Tidak terlintas di dalam benak saya untuk mengunjungi kedai kopi ternama seperti dahulu, karena masih pandemi dan setiap pengeluaran saya fokuskan untuk hal primer bagi diri sendiri dan keluarga. Alhasil saya memutuskan untuk membeli kopi bubuk instan saset sebanyak dua untai setiap bulannya.
Satu untai terdiri dari 10 atau 12 saset kopi bubuk instan.
Pada masa sulit itu, sempat timbul rasa penyesalan karena sebelumnya saya memilih untuk berfoya-foya di kedai kopi ternama, alih-alih untuk menabung. Namun, apa yang sudah terjadi tidak bisa diulang kembali. Perlahan saya bisa menerima dan beradaptasi dengan gaya hidup baru ini.
Bahwa sejatinya saya bisa tetap hidup tanpa perlu berkunjung ke kedai kopi ternama.
Pada pertengahan tahun 2022, saya mendapatkan kesempatan untuk bekerja di yayasan nirlaba yang bernama Wikimedia Foundation.
Selain karena impian yang akhirnya terwujud, pekerjaan ini memberikan saya kehidupan yang jauh lebih layak apabila dibandingkan sebelumnya. Saya bisa menghidupi keluarga secara lebih dan menabung jauh lebih banyak. Tidak henti-hentinya saya berterima kasih pada Tuhan atas semua kebaikan ini.
Meskipun begitu, kebiasaan saya untuk mengencangkan “ikat pinggang” tidak hilang begitu saja. Sampai saat ini saya tidak kembali ke kedai kopi ternama, serta lebih memilih untuk mengunjungi kedai kopi di dekat rumah. Itu pun hanya seminggu sekali, bukan setiap hari.
Setiap hari saya membuat kopi sendiri di rumah. Tidak seperti sebelumnya yang berupa kopi instan saset, sekarang saya memilih kopi bubuk merek Excelso jenis Robusta Gold dengan berat bersih 200 gram. Tentu saja ini jauh lebih hemat apabila dibandingkan pergi ke kedai kopi ternama setiap hari.
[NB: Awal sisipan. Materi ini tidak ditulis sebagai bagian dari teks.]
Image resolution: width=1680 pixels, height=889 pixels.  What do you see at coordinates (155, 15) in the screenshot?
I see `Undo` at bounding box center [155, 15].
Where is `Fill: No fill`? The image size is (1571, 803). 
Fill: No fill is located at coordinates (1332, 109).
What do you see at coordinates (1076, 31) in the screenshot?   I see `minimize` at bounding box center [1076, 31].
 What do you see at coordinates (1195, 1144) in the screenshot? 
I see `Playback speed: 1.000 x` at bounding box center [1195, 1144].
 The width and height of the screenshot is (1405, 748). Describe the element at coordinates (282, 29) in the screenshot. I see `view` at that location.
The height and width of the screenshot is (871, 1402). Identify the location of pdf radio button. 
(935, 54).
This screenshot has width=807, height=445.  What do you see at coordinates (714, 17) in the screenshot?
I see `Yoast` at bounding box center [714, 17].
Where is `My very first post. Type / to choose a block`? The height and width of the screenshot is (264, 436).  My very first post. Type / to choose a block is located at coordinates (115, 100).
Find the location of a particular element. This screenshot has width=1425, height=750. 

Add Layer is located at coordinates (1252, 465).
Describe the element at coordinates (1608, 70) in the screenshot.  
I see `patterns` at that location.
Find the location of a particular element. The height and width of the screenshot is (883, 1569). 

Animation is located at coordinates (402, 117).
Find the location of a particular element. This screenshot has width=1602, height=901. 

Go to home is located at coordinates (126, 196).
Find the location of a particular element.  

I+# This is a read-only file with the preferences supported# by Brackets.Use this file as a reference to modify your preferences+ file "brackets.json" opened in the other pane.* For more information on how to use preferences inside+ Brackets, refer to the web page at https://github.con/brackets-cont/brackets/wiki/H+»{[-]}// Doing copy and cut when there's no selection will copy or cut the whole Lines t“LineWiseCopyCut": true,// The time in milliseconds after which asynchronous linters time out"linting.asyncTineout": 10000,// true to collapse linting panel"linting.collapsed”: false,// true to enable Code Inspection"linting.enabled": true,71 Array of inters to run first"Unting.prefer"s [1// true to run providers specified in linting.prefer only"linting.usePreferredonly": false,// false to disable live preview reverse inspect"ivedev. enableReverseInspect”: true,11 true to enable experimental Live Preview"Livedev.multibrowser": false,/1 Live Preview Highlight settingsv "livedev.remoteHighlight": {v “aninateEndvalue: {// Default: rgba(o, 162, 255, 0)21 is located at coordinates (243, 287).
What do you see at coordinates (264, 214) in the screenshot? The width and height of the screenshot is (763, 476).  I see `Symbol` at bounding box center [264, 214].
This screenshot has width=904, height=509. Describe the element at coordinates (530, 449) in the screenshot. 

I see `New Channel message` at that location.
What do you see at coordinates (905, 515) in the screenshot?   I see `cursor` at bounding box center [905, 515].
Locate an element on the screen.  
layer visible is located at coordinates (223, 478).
Seiring dengan umur yang bertambah, maka tanggung jawab rumah tangga pun demikian. Bersama dengan adik, kami mengambil alih sebagian besar pembiayaan keluarga. Awalnya cukup berat untuk menjalaninya, tetapi pada akhirnya kami sudah terbiasa akan hal tersebut.
Saya tidak akan melonggarkan “ikat pinggang” dalam waktu dekat, karena biaya hidup yang pada saat ini semakin meroket. Selain itu, saya hanya bisa berdoa kepada-Nya untuk meminta kekuatan agar bisa menghadapi semua kegilaan ini.